● Records for locating described items:
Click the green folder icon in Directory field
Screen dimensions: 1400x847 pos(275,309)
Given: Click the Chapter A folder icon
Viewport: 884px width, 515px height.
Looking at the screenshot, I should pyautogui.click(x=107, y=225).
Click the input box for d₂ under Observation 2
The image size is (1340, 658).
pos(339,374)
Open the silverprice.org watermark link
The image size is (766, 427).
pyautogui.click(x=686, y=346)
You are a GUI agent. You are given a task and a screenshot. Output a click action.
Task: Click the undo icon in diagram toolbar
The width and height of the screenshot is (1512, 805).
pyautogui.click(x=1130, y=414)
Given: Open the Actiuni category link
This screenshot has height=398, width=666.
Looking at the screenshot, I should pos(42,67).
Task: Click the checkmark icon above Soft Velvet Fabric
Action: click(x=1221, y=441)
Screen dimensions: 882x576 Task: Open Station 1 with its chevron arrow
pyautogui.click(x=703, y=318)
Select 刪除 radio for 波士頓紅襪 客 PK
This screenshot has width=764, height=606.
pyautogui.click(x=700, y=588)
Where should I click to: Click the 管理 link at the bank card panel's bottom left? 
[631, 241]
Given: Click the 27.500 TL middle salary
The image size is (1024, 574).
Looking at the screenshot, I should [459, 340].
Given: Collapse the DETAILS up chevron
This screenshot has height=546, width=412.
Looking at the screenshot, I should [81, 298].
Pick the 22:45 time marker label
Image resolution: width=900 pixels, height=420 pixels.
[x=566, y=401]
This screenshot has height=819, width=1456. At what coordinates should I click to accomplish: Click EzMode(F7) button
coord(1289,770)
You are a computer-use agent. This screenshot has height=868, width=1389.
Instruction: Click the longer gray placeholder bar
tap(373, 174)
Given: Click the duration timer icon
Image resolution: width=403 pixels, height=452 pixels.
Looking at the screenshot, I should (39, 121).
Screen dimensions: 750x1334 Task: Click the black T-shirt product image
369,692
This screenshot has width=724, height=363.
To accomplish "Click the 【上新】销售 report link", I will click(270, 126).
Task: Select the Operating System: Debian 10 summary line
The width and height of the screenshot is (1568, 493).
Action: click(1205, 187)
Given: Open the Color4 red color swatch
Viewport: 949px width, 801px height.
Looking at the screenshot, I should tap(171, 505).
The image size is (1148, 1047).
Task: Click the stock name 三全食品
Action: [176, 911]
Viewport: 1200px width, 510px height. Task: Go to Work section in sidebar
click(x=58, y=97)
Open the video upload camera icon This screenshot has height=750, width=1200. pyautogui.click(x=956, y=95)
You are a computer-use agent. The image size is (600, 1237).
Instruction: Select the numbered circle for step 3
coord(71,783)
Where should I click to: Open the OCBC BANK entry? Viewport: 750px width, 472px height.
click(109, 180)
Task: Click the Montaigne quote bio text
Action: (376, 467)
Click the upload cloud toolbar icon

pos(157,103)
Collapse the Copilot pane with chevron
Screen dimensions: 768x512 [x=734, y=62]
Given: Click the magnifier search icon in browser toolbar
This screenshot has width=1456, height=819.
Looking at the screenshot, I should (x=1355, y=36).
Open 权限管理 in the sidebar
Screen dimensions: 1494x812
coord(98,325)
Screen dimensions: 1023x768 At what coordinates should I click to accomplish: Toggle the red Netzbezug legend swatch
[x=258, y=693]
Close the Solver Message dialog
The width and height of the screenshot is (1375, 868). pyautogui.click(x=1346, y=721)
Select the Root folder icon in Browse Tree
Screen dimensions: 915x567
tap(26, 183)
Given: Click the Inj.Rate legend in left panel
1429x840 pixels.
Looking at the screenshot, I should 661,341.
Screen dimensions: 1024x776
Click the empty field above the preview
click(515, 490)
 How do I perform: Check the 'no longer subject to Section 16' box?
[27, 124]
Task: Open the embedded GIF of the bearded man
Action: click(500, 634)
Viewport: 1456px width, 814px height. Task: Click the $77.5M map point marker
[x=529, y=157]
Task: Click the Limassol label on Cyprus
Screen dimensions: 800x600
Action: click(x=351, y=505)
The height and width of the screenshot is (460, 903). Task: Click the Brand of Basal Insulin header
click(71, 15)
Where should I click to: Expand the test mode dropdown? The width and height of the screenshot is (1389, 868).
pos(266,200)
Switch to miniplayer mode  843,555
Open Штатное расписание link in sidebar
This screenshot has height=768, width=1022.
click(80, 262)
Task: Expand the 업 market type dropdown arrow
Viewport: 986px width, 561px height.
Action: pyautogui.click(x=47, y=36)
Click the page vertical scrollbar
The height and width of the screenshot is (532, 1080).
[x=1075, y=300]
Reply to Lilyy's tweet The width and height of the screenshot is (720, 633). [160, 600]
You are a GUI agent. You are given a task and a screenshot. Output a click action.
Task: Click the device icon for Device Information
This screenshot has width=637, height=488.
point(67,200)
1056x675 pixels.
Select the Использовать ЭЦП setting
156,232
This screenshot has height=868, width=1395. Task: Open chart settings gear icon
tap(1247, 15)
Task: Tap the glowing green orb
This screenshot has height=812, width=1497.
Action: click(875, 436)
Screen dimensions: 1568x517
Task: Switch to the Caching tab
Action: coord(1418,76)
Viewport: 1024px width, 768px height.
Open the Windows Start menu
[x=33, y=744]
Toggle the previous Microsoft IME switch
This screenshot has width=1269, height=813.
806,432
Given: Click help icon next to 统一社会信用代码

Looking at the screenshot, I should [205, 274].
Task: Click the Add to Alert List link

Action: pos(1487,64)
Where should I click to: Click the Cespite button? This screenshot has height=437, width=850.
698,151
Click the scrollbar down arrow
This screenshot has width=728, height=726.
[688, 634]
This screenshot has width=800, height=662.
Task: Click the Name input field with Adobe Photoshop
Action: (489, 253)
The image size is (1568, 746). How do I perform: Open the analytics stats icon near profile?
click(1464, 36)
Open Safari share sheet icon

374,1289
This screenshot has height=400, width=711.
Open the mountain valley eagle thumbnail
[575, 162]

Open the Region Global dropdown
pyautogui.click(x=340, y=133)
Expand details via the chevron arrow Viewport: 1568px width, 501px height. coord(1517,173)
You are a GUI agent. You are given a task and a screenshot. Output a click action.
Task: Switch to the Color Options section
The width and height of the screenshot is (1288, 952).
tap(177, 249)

● Written exercise:
Can you return all of the data above, line for line and without any changes?

● Expected output:
Click the green folder icon in Directory field
Screen dimensions: 1400x847 pos(275,309)
Given: Click the Chapter A folder icon
Viewport: 884px width, 515px height.
Looking at the screenshot, I should pyautogui.click(x=107, y=225).
Click the input box for d₂ under Observation 2
The image size is (1340, 658).
pos(339,374)
Open the silverprice.org watermark link
The image size is (766, 427).
pyautogui.click(x=686, y=346)
You are a GUI agent. You are given a task and a screenshot. Output a click action.
Task: Click the undo icon in diagram toolbar
The width and height of the screenshot is (1512, 805).
pyautogui.click(x=1130, y=414)
Given: Open the Actiuni category link
This screenshot has height=398, width=666.
Looking at the screenshot, I should pos(42,67).
Task: Click the checkmark icon above Soft Velvet Fabric
Action: click(x=1221, y=441)
Screen dimensions: 882x576 Task: Open Station 1 with its chevron arrow
pyautogui.click(x=703, y=318)
Select 刪除 radio for 波士頓紅襪 客 PK
This screenshot has width=764, height=606.
pyautogui.click(x=700, y=588)
Where should I click to: Click the 管理 link at the bank card panel's bottom left? 
[631, 241]
Given: Click the 27.500 TL middle salary
The image size is (1024, 574).
Looking at the screenshot, I should [459, 340].
Given: Collapse the DETAILS up chevron
This screenshot has height=546, width=412.
Looking at the screenshot, I should [81, 298].
Pick the 22:45 time marker label
Image resolution: width=900 pixels, height=420 pixels.
[x=566, y=401]
This screenshot has height=819, width=1456. At what coordinates should I click to accomplish: Click EzMode(F7) button
coord(1289,770)
You are a computer-use agent. This screenshot has height=868, width=1389.
Instruction: Click the longer gray placeholder bar
tap(373, 174)
Given: Click the duration timer icon
Image resolution: width=403 pixels, height=452 pixels.
Looking at the screenshot, I should (39, 121).
Screen dimensions: 750x1334 Task: Click the black T-shirt product image
369,692
This screenshot has width=724, height=363.
To accomplish "Click the 【上新】销售 report link", I will click(270, 126).
Task: Select the Operating System: Debian 10 summary line
The width and height of the screenshot is (1568, 493).
Action: click(1205, 187)
Given: Open the Color4 red color swatch
Viewport: 949px width, 801px height.
Looking at the screenshot, I should tap(171, 505).
The image size is (1148, 1047).
Task: Click the stock name 三全食品
Action: [176, 911]
Viewport: 1200px width, 510px height. Task: Go to Work section in sidebar
click(x=58, y=97)
Open the video upload camera icon This screenshot has height=750, width=1200. pyautogui.click(x=956, y=95)
You are a computer-use agent. The image size is (600, 1237).
Instruction: Select the numbered circle for step 3
coord(71,783)
Where should I click to: Open the OCBC BANK entry? Viewport: 750px width, 472px height.
click(109, 180)
Task: Click the Montaigne quote bio text
Action: (376, 467)
Click the upload cloud toolbar icon

pos(157,103)
Collapse the Copilot pane with chevron
Screen dimensions: 768x512 [x=734, y=62]
Given: Click the magnifier search icon in browser toolbar
This screenshot has width=1456, height=819.
Looking at the screenshot, I should (x=1355, y=36).
Open 权限管理 in the sidebar
Screen dimensions: 1494x812
coord(98,325)
Screen dimensions: 1023x768 At what coordinates should I click to accomplish: Toggle the red Netzbezug legend swatch
[x=258, y=693]
Close the Solver Message dialog
The width and height of the screenshot is (1375, 868). pyautogui.click(x=1346, y=721)
Select the Root folder icon in Browse Tree
Screen dimensions: 915x567
tap(26, 183)
Given: Click the Inj.Rate legend in left panel
1429x840 pixels.
Looking at the screenshot, I should 661,341.
Screen dimensions: 1024x776
Click the empty field above the preview
click(515, 490)
 How do I perform: Check the 'no longer subject to Section 16' box?
[27, 124]
Task: Open the embedded GIF of the bearded man
Action: click(500, 634)
Viewport: 1456px width, 814px height. Task: Click the $77.5M map point marker
[x=529, y=157]
Task: Click the Limassol label on Cyprus
Screen dimensions: 800x600
Action: click(x=351, y=505)
The height and width of the screenshot is (460, 903). Task: Click the Brand of Basal Insulin header
click(71, 15)
Where should I click to: Expand the test mode dropdown? The width and height of the screenshot is (1389, 868).
pos(266,200)
Switch to miniplayer mode  843,555
Open Штатное расписание link in sidebar
This screenshot has height=768, width=1022.
click(80, 262)
Task: Expand the 업 market type dropdown arrow
Viewport: 986px width, 561px height.
Action: pyautogui.click(x=47, y=36)
Click the page vertical scrollbar
The height and width of the screenshot is (532, 1080).
[x=1075, y=300]
Reply to Lilyy's tweet The width and height of the screenshot is (720, 633). [160, 600]
You are a GUI agent. You are given a task and a screenshot. Output a click action.
Task: Click the device icon for Device Information
This screenshot has width=637, height=488.
point(67,200)
1056x675 pixels.
Select the Использовать ЭЦП setting
156,232
This screenshot has height=868, width=1395. Task: Open chart settings gear icon
tap(1247, 15)
Task: Tap the glowing green orb
This screenshot has height=812, width=1497.
Action: click(875, 436)
Screen dimensions: 1568x517
Task: Switch to the Caching tab
Action: coord(1418,76)
Viewport: 1024px width, 768px height.
Open the Windows Start menu
[x=33, y=744]
Toggle the previous Microsoft IME switch
This screenshot has width=1269, height=813.
806,432
Given: Click help icon next to 统一社会信用代码

Looking at the screenshot, I should [205, 274].
Task: Click the Add to Alert List link

Action: pos(1487,64)
Where should I click to: Click the Cespite button? This screenshot has height=437, width=850.
698,151
Click the scrollbar down arrow
This screenshot has width=728, height=726.
[688, 634]
This screenshot has width=800, height=662.
Task: Click the Name input field with Adobe Photoshop
Action: (489, 253)
The image size is (1568, 746). How do I perform: Open the analytics stats icon near profile?
click(1464, 36)
Open Safari share sheet icon

374,1289
This screenshot has height=400, width=711.
Open the mountain valley eagle thumbnail
[575, 162]

Open the Region Global dropdown
pyautogui.click(x=340, y=133)
Expand details via the chevron arrow Viewport: 1568px width, 501px height. coord(1517,173)
You are a GUI agent. You are given a task and a screenshot. Output a click action.
Task: Switch to the Color Options section
The width and height of the screenshot is (1288, 952).
tap(177, 249)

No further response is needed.